OpenAI's recently launched developer artificial intelligence (AI) model 'GPT-4.1' has significantly reduced application programming interface (API) expenses. The industry evaluates that the launch of this model shows OpenAI's strategic shift. It has entered into price competition in response to competitors such as Google, Anthropic, and xAI.
According to IT media TechCrunch and other foreign news outlets on the 17th, OpenAI's GPT-4.1, launched on the 14th (local time), is praised as the most proficient coding model among OpenAI models and is priced competitively. GPT-4.1 is a sequel to the multimodal AI model GPT-4o launched last year, and it is divided into a basic model, a mini model, and a NANO model. GPT-4.1 is a model that focuses entirely on enhancing coding performance. OpenAI explained, "The coding performance of GPT-4.1 is 21.4% higher than that of GPT-4o and 26.6% higher than that of GPT-4.5."
The basic version of GPT-4.1 achieved a task completion rate of 54.6% in the SWE benchmark for evaluating coding ability, surpassing both GPT-4o (33%) and the previously announced large model GPT-4.5 (38%). It also scored higher than the inference model o3 mini (49%). In the math assessment AIME24, the basic version, mini, and NANO recorded 48.1%, 49.6%, and 29.4%, respectively, easily outperforming GPT-4o (13.1%). Except for NANO, they exceed the level of GPT-4.5 (36.7%).
GPT-4.1 is evaluated as having high price competitiveness. The input and output expenses for GPT-4.1 per 1 million tokens are as follows: the basic version costs $2 (2,800 won), $8 (11,300 won) for the mini model, and $0.1 (140 won), $0.4 (560 won) for NANO. Considering the previous costs of GPT-4o at $5 (7,100 won) and $20 (28,400 won), as well as the mini version at $0.6 (850 won) and $2.4 (3,400 won), it has become up to six times cheaper. OpenAI noted, "GPT-4.1 is 26% cheaper than GPT-4o for mid-level requests, and NANO is the cheapest and fastest model," adding that it has raised the discount rate for 'repetitive requests' from a basic 50% to 75%.

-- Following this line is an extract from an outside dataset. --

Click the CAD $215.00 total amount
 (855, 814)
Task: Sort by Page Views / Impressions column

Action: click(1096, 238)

This represents a cheaper price compared to competitors. For instance, Anthropic’s 'Claude 3.7 Sonnet' and xAI's 'Grok-3' have input and output expenses of $3 (4,200 won) and $15 (21,200 won), respectively. Google's 'Gemini 2.5 Pro' offers input at $1.25 (1,700 won) and output at $10 (14,200 won), making it the cheapest among competitors’ advanced models. OpenAI explains that by lightweighting the AI model, they have reduced operating costs and lowered the final user fees. In fact, OpenAI has announced that it will discontinue the currently offered 'GPT-4.5' service through API in July, citing excessively high computation expenses as the reason.
The industry views the launch of GPT-4.1 as demonstrating OpenAI's strategic shift. As the competition in developer-oriented AI has intensified, OpenAI has engaged in price competition to solidify a favorable position. Indeed, Anthropic gained attention among engineers by introducing 'Claude Code,' specialized in coding, when it launched Claude 3.7 Sonnet last February. Google also made unlimited use of Gemini Code Assist available to general users around the same time.

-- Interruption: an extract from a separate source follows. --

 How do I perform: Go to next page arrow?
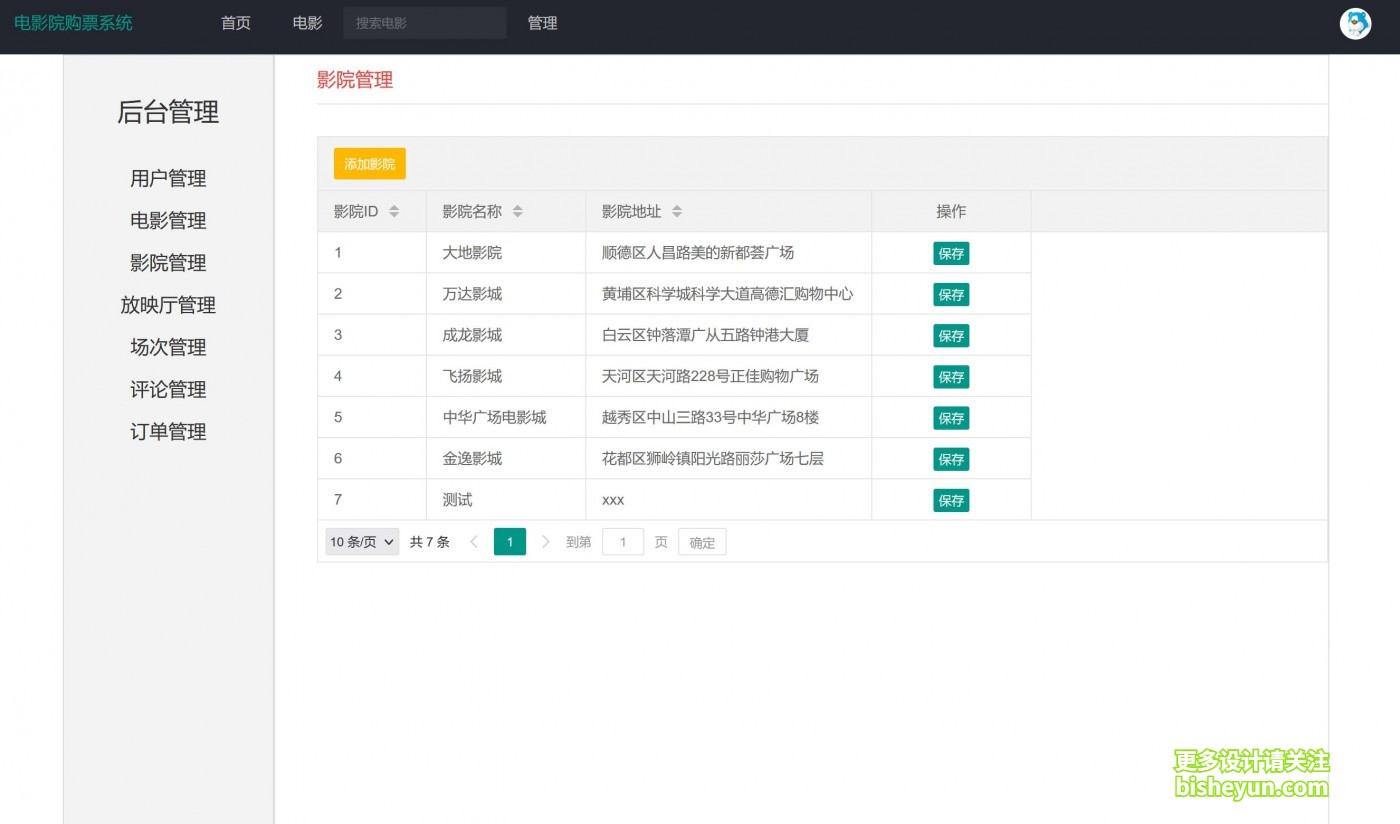545,542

With its own cloud, Google is leading with ultra-low-cost models like Gemini 'Flash Light,' emphasizing cost-effectiveness. Following low-cost models such as DeepSeek from China, U.S. big tech is also lowering API prices to target the developer market, prompting OpenAI to take action. The competitive price of GPT-4.1, which is cheaper than competitors', suggests it may have accepted some losses given OpenAI's current situation of suffering from a lack of computing resources.
OpenAI's actions suggest that the price competition for AI models will continue. Especially since AI models rely on large language models (LLM) where economies of scale are vital, it is crucial to attract users with low prices to dominate the initial market. Additionally, the rapid annual decline in reasoning expenses due to advancements in AI technology is also cited as a background for the price drop. The industry reports that the reasoning expenses for LLMs providing equivalent performance are decreasing to one-tenth each year.